When the mosaic is penetrated, is our privacy still safe?

However, being close means that it is possible, or not necessarily the same as the original image, but it can be highly similar. From this perspective, the emergence of mosaic removal technology will undoubtedly pose a huge threat to the privacy security issues mentioned at the beginning of our article.

In order to deal with this possibility that no one wants to see, we may consider the following ways.

The first is to encrypt and modify the image. Although the University of Texas has a high recognition rate for blurred videos and coded videos, it only recognizes only 17% of the modified images using the P3 technology (Privacy-Preserving Photo Sharing) developed by the University of Southern California. Correct rate. This technology is developed to ensure the safety of photos spread in the Internet era. There are many similar technologies, which can mislead the direction of artificial intelligence guessing by modifying the details of the photo, thereby protecting privacy.

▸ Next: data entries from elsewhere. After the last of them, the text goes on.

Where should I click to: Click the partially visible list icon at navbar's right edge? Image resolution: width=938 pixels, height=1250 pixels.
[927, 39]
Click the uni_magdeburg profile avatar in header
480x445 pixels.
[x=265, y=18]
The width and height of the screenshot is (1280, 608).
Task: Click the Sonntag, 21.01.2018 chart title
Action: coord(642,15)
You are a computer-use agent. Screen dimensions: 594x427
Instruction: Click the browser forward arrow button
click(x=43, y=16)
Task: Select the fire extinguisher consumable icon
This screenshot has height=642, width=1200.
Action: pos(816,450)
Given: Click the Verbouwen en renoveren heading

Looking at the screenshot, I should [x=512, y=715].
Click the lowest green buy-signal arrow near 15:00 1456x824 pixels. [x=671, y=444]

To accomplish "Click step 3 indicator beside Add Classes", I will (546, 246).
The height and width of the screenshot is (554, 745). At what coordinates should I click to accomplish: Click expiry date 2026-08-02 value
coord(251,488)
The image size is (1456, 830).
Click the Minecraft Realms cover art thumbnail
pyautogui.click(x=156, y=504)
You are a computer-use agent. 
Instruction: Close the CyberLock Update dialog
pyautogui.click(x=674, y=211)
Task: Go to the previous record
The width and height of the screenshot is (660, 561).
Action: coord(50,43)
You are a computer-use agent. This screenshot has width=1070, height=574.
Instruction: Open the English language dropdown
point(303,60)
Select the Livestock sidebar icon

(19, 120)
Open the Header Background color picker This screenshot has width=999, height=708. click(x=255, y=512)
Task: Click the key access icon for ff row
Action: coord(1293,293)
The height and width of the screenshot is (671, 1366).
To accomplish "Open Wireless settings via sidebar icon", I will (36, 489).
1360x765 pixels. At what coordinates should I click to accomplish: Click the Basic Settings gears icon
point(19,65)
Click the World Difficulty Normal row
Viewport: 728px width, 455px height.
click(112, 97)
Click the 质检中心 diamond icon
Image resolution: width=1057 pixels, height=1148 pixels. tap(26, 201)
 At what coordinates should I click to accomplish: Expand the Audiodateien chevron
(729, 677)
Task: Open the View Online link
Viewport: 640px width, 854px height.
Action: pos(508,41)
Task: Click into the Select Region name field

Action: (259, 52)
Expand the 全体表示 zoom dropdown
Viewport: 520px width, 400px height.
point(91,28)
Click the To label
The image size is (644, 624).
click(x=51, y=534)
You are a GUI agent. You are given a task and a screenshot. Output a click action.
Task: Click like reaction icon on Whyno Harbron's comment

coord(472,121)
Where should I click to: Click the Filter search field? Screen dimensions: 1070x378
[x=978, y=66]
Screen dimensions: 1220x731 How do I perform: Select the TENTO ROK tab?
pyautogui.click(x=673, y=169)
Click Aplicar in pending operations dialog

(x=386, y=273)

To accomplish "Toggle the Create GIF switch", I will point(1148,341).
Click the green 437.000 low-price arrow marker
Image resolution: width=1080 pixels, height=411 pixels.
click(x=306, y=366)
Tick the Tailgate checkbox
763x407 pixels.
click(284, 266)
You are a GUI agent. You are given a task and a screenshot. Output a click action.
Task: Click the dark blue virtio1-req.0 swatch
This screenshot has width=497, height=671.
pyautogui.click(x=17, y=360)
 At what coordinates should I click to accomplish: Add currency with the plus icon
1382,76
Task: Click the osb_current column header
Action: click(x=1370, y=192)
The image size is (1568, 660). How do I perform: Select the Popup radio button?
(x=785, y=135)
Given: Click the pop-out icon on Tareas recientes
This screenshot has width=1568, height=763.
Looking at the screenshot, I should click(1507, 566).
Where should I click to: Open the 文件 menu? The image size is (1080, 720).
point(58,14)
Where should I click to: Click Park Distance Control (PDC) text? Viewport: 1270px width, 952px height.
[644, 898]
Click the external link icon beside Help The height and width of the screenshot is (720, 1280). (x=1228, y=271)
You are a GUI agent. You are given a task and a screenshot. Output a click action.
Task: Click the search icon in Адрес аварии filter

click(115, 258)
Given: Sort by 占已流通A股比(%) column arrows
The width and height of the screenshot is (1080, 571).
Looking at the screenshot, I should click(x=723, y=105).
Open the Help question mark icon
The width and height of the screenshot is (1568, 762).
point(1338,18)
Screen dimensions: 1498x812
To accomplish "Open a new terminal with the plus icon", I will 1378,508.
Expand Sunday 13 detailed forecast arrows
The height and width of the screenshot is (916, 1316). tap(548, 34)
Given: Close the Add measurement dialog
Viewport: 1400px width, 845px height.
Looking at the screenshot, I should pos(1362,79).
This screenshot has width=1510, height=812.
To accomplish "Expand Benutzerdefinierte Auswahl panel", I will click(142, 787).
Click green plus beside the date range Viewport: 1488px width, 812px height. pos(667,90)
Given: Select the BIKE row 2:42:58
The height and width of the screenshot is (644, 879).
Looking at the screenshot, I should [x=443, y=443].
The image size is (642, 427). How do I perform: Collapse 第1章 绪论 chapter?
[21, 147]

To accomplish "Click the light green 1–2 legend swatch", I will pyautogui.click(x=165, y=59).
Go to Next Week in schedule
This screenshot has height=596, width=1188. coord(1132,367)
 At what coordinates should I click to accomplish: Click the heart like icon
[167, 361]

Second, change the coding format. Researchers at Simon Fraser University have proposed a way to use artificial intelligence to articulate faces that require coding. In this way, it can show the emotional characteristics of the speaker and make the visual effect less dry. After all, always watching a piece of mosaic dangling, the visual experience is really not so good.

Moreover, the face processed by abstract painting should basically have nothing to do with the face... If Google still wants to recognize it, I am afraid that it will take a lot of effort on more complex abstract art paintings. I guess Every ten or eight years may not be able to leave the teacher.

Third, use extreme "coding". The reason why mosaic pictures can be "restored" is that on the one hand, the resolution is not reduced enough, and on the other hand, the pictures after coding will still have a certain amount of original features. So, if you don't want to be recognized, just cover it roughly. Putting a black bar on your face, hitting a white light, or putting up a big emoji if you want to express emotions, artificial intelligence should have no way. But this trick is still used with caution, after all, compared to a big black bar floating around on the video, it is still a bit more comfortable to mosaic.

Of course, we don’t have to be too anxious and nervous in the face of mosaic removal technology. On the one hand, its technical maturity is far from enough, and it is currently limited to the "reduction" of face recognition, and text, trademarks, etc. have not been involved; on the other hand, image blur and clear technology is positive in many scenarios. , Such as the restoration of key pictures in criminal investigation cases, the clarification of archaeological data, and even the renovation of an old photo at home.

Compared with the clear processing of blurred images, it is obvious that cracking the mosaic is the most difficult level. If even the mosaic can be cut under the horse, then the high-definition principle of daily pictures and videos is even more important. Moreover, if the final mosaic removal technology is really mature, since it can easily expose privacy, it will inevitably face legal and moral constraints.

Therefore, under the condition of proper restrictions, mosaics should be played or they have to be played.